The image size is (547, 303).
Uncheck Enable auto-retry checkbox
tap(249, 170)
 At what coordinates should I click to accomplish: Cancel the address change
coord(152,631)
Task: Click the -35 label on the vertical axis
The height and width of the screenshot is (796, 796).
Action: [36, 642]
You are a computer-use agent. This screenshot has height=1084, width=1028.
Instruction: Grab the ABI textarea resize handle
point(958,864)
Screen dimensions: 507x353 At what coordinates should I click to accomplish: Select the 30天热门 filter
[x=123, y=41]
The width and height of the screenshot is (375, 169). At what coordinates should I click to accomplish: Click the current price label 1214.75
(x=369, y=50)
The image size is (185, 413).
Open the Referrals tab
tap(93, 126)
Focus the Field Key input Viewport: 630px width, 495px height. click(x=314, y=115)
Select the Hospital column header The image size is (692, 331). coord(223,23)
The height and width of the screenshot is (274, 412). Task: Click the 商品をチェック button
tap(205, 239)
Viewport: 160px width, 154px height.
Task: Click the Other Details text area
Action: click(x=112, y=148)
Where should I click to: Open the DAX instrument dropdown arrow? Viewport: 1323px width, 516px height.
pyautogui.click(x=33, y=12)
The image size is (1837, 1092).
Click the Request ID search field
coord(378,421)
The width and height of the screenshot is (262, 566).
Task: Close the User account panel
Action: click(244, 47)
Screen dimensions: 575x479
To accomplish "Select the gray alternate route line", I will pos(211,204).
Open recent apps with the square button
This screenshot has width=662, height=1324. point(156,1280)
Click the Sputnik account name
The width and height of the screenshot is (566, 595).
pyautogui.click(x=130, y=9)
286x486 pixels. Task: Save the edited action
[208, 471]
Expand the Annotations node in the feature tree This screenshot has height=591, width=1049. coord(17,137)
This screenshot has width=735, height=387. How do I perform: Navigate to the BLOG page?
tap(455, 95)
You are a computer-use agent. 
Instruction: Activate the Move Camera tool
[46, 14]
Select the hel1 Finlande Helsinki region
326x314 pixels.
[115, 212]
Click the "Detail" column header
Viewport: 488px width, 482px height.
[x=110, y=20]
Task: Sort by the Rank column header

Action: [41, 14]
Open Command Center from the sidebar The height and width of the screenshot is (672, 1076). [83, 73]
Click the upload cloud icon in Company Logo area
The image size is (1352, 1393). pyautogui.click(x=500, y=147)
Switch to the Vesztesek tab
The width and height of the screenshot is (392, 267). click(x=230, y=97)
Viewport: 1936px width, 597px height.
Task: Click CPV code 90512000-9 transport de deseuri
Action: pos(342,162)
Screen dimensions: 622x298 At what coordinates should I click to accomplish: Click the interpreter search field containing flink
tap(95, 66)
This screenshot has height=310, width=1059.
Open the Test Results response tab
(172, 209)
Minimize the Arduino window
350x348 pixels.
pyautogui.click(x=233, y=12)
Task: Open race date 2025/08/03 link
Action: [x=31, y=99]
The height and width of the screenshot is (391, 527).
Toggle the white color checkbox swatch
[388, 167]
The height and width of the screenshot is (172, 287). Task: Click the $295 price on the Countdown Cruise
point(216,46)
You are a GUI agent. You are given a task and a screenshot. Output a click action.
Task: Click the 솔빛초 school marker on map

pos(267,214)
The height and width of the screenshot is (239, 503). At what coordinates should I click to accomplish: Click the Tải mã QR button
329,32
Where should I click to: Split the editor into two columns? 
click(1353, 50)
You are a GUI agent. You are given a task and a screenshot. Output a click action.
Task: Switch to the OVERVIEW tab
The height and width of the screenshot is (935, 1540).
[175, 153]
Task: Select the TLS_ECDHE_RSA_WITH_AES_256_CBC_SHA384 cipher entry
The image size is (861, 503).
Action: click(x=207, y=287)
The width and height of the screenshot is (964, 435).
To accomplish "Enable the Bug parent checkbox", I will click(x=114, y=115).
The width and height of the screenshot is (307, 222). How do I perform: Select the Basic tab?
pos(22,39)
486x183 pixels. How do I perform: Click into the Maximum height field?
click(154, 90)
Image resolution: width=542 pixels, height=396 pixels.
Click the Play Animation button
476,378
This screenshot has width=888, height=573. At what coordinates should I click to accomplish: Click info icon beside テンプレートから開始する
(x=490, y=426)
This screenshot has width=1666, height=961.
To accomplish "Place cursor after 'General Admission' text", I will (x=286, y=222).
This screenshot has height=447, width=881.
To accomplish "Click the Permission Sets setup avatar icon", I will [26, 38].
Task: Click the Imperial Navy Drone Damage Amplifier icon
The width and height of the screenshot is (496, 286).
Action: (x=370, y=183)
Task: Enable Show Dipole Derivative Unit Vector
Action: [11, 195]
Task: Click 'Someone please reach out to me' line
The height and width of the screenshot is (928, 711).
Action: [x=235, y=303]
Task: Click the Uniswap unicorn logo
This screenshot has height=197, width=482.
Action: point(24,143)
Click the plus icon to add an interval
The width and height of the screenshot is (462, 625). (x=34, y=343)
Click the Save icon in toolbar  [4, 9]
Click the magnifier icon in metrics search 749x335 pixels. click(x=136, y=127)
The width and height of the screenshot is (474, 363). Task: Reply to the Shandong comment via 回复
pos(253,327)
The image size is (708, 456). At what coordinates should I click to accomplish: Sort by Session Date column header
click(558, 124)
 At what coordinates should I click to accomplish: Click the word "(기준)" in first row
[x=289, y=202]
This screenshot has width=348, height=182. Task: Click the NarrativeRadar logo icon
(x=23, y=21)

* * * *

ACTIVITY
Would you please write out, exactly and with no other lines, the stretch of the listing above from the line containing "Focus the Field" through the line containing "Expand the Annotations"?

RESULT FOR THIS TASK
Focus the Field Key input Viewport: 630px width, 495px height. click(x=314, y=115)
Select the Hospital column header The image size is (692, 331). coord(223,23)
The height and width of the screenshot is (274, 412). Task: Click the 商品をチェック button
tap(205, 239)
Viewport: 160px width, 154px height.
Task: Click the Other Details text area
Action: click(x=112, y=148)
Where should I click to: Open the DAX instrument dropdown arrow? Viewport: 1323px width, 516px height.
pyautogui.click(x=33, y=12)
The image size is (1837, 1092).
Click the Request ID search field
coord(378,421)
The width and height of the screenshot is (262, 566).
Task: Close the User account panel
Action: click(244, 47)
Screen dimensions: 575x479
To accomplish "Select the gray alternate route line", I will pos(211,204).
Open recent apps with the square button
This screenshot has width=662, height=1324. point(156,1280)
Click the Sputnik account name
The width and height of the screenshot is (566, 595).
pyautogui.click(x=130, y=9)
286x486 pixels. Task: Save the edited action
[208, 471]
Expand the Annotations node in the feature tree This screenshot has height=591, width=1049. coord(17,137)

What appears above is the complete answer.